2.Davalı erkek vekili temyiz dilekçesinde özetle; müvekkilinin kusurlu olmadığını ve zinanın ispatlanmadığını, nafaka ve tazminat miktarlarının fahiş olduğunu ileri sürerek zinaya dayalı davanın kabulü, nafakalar ve tazminatlar yönünden kararın bozulmasına karar verilmesini talep etmiştir.

C. Gerekçe
1. Uyuşmazlık ve Hukuki Nitelendirme
Uyuşmazlık, taraflar arasında görülen boşanma davasında zinanın ispatlanıp ispatlanamadığı, nafaka ve tazminat verilmesi koşullarının gerçekleşip gerçekleşmediği ile miktarlarının dosya kapsamına uygun olup olmadığı noktasında toplanmaktadır.

2. İlgili Hukuk
6100 sayılı Hukuk Muhakemeleri Kanunu’nun (6100 sayılı Kanun) 369 uncu maddesinin birinci fıkrası ile 370 ve 371 inci maddeleri, 4721 sayılı Kanun’un 4 üncü maddesi, 161 inci maddesi, 174 üncü maddesinin birinci ve ikinci fıkrası, 175 inci maddesi, 6098 sayılı Türk Borçlar Kanun’un (6098 sayılı Kanun) 50 inci ve 51 inci maddeleri.

3. Değerlendirme
1.Tarafların iddia, savunma ve dayandıkları belgelere, uyuşmazlığın hukuki nitelendirilmesi ile uygulanması gereken hukuk kurallarına, dava şartlarına, yargılamaya hâkim olan ilkelere, ispat kurallarına ve temyiz olunan kararda belirtilen gerekçelere göre davalı erkek vekilinin tüm, davacı kadın vekilinin aşağıdaki paragrafın kapsamı dışındaki temyiz itirazları yerinde görülmemiştir.

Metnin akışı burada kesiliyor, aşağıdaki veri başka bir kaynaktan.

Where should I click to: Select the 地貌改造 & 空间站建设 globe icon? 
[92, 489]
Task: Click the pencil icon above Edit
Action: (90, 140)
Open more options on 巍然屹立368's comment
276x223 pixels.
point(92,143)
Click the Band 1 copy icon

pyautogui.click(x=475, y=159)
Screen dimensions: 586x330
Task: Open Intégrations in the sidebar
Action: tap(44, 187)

2.Tarafların tespit edilen ekonomik ve sosyal durumları, boşanmaya yol açan olaylardaki kusur dereceleri, paranın alım gücü, kişilik haklarına yapılan saldırının ağırlığı ile ihlal edilen mevcut ve beklenen menfaatlerin kapsamına nazaran, kadın yararına hükmolunan maddî ve manevî tazminat miktarı azdır. 4721 sayılı Kanun’un 4 üncü maddesindeki hakkaniyet ilkesi ile 6098 sayılı Kanun’un 50 nci ve 51 inci madde hükümleri nazara alınarak, 4721 sayılı Kanun’un 174 üncü maddesinin birinci ve ikinci fıkraları uyarınca daha uygun miktarda maddî ve manevî tazminat takdiri gerekirken, yazılı şekilde hüküm kurulması bozmayı gerektirmiştir.

VI. KARAR
Açıklanan sebeplerle;
1.Temyiz olunan Bölge Adliye Mahkemesi kararının kadın yararına hükmedilen maddî ve manevî tazminat miktarı yönünden davacı kadın yararına BOZULMASINA,

2.Davalı erkek vekilinin tüm, davacı kadın vekilinin sair temyiz itirazlarının reddi ile Bölge Adliye Mahkemesi kararının bozma kapsamı dışında kalan temyize konu bölümlerinin 6100 sayılı Kanun’un 370 inci maddesinin birinci fıkrası uyarınca ONANMASINA,

Duruşma için takdir olunan 8.400,00 TL. vekalet ücretinin davalıdan alınıp davacıya verilmesine,

Aşağıda yazılı temyiz giderinin temyiz eden davalıya yükletilmesine,

Peşin alınan harcın istek halinde yatıran davacıya iadesine,

Dosyanın kararı veren Bölge Adliye Mahkemesine gönderilmesine,

04.07.2023 tarihinde oy birliğiyle karar verildi.